I will keep thinking about your v2. What you are proposing makes sense, but I
worry that we continue to band-aid these situations where things are really
bad, but we're still stuck with a system where the delay should really be
closely tuned to the task length, otherwise there is a lot of inefficiency.
This wasted time isn't even tracked anywhere (its not included in "scheduler
delay"), so users have no idea their hitting this.
> Delay scheduling should not delay some executors indefinitely if one task is
> scheduled before delay timeout
> -----------------------------------------------------------------------------------------------------------
>
> Key: SPARK-18886
> URL: https://issues.apache.org/jira/browse/SPARK-18886
> Project: Spark
> Issue Type: Bug
> Components: Scheduler
> Affects Versions: 2.1.0
> Reporter: Imran Rashid
>
> Delay scheduling can introduce an unbounded delay and underutilization of
> cluster resources under the following circumstances:
> 1. Tasks have locality preferences for a subset of available resources
> 2. Tasks finish in less time than the delay scheduling.
> Instead of having *one* delay to wait for resources with better locality,
> spark waits indefinitely.
> As an example, consider a cluster with 100 executors, and a taskset with 500
> tasks.
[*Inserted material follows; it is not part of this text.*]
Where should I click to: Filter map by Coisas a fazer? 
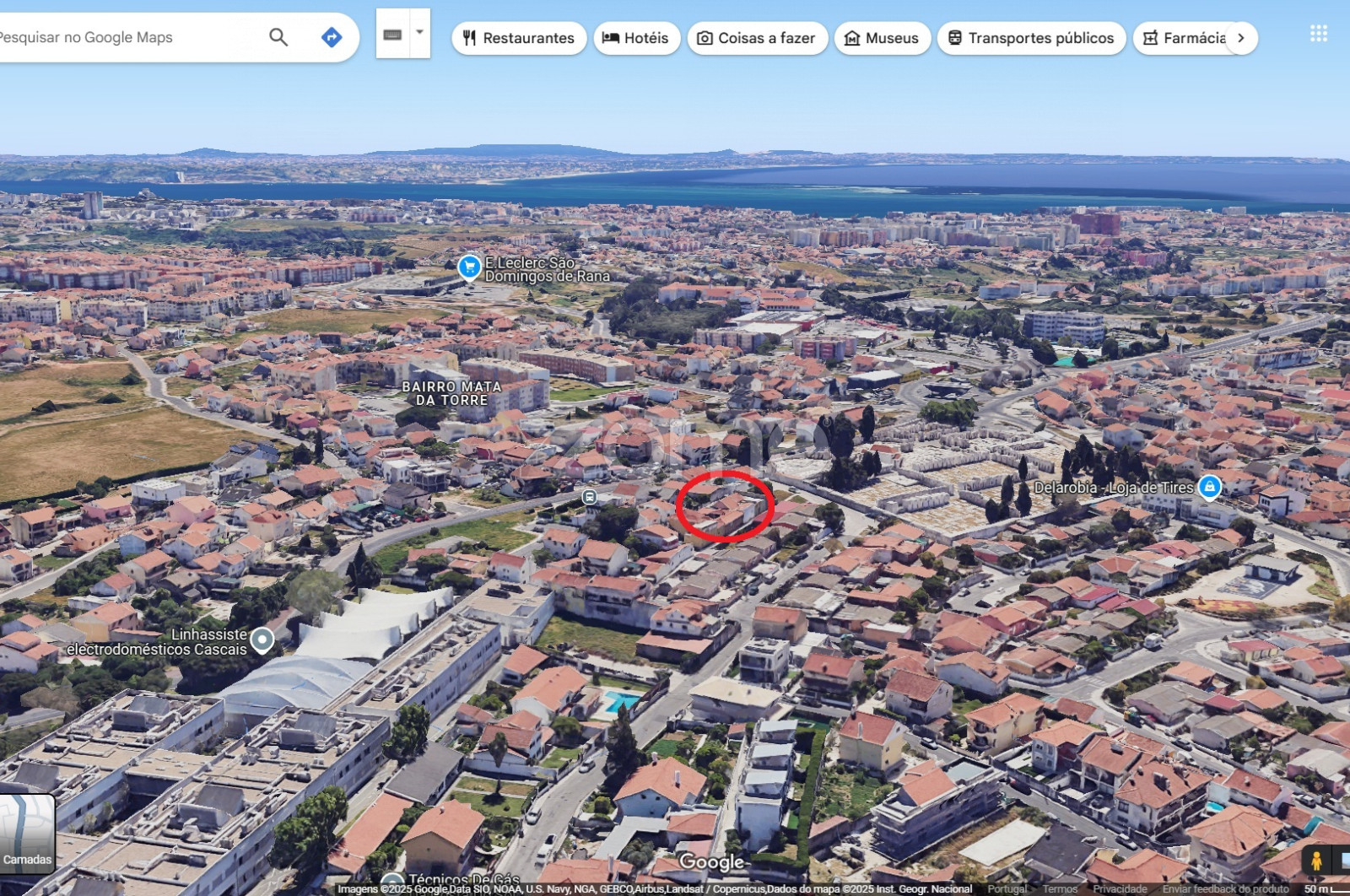coord(757,38)
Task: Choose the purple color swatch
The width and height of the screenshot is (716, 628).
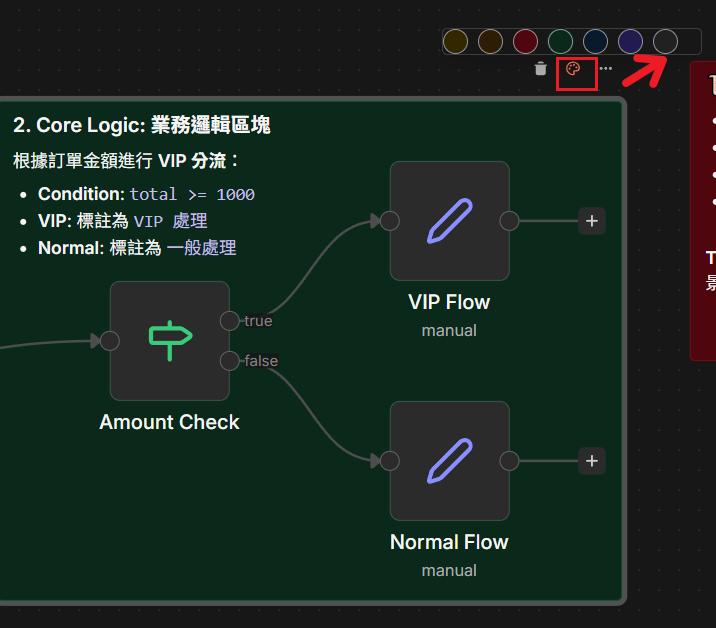Action: (630, 41)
Say all tasks have a preference for one executor, which is by itself
> on one host. Given the default locality wait of 3s per level, we end up with
> a 6s delay till we schedule on other hosts (process wait + host wait).
> If each task takes 5 seconds (under the 6 second delay), then _all 500_ tasks
> get scheduled on _only one_ executor. This means you're only using a 1% of
> your cluster, and you get a ~100x slowdown. You'd actually be better off if
> tasks took 7 seconds.
> *WORKAROUNDS*:
> (1) You can change the locality wait times so that it is shorter than the
> task execution time. You need to take into account the sum of all wait times
> to use all the resources on your cluster. For example, if you have resources
> on different racks, this will include the sum of
> "spark.locality.wait.process" + "spark.locality.wait.node" +
> "spark.locality.wait.rack". Those each default to "3s". The simplest way to
> be to set "spark.locality.wait.process" to your desired wait interval, and
> set both "spark.locality.wait.node" and "spark.locality.wait.rack" to "0".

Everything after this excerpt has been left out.